I remain amazed that Telco API standards are still considered seriously. I’ve just returned from a quick trip to the Bay Area were I was talking to people who lead the market in APIs, they consider the Telecom industry’s perverse need to standardize APIs amusing at best and at worst yet another death knell for the industry.
My fundamental concern remains the “build it and they will come” mentality behind standards. For a global air interface or carrier service interoperability, absolutely yes we need standards as we have no choice but to buy mobile and fixed communication services and we want services to just work. But for APIs absolutely no, no way should we be standardizing them. Only when there are some solid market proven use cases, like Twilio, should we be sharing best practices only, and no retroactive standards.
Google Maps is one of the most successful APIs on the planet, it is not a standard, it evolved through Google working with partners and developers. It is used on websites around the world. Would standardization help it? No. Have competitors copied its API exactly? No. Because APIs are easy, a little bit of technology. It’s the value transferred through the API, the business models, the go to market, and services wrap that are the hard part. As I’ve discussed many times on this weblog. An implicit assumption is by adopting an API standard, all the other stuff I mentioned comes for free. It does not. Hence all the Telco API failures.
Examining successful APIs, generally they are used internally or with partners first, e.g. NPR or New York Times, then once the API has had some road testing, it may be exposed externally. That is, to real developers, real business people, real applications – not abstract standards. Abstract standards are being created with no real-world road testing, and it should contain the following health warning:
I think we could do the whole industry a favor by admitting API standards are not the answer, if anything they are a distraction, rather work with ‘enabling partners’ that have lots of API experience, focus on the use cases that deliver most value to your ecosystems and from that build a business based on APIs.

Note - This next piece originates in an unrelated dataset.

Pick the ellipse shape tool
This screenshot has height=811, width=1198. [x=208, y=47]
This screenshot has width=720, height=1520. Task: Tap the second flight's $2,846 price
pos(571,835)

An analogy for this perverse need to standardize APIs, is to compare APIs to form filling. We all fill in forms either online, through a CSR (Customer Service Rep) or traditional paper and pen. No standards exist for forms, though there are some best practice guidelines. Forms enable me to get phone service, gym membership, a personal loan, etc. Standardizing Telecom APIs is like creating global form standards. There’s one thing I’m sure we can all appreciate if a form was designed by a global standards committee, it will be utterly crap, a pain to complete, and never used in practice. Please, no more Telco API standards, please.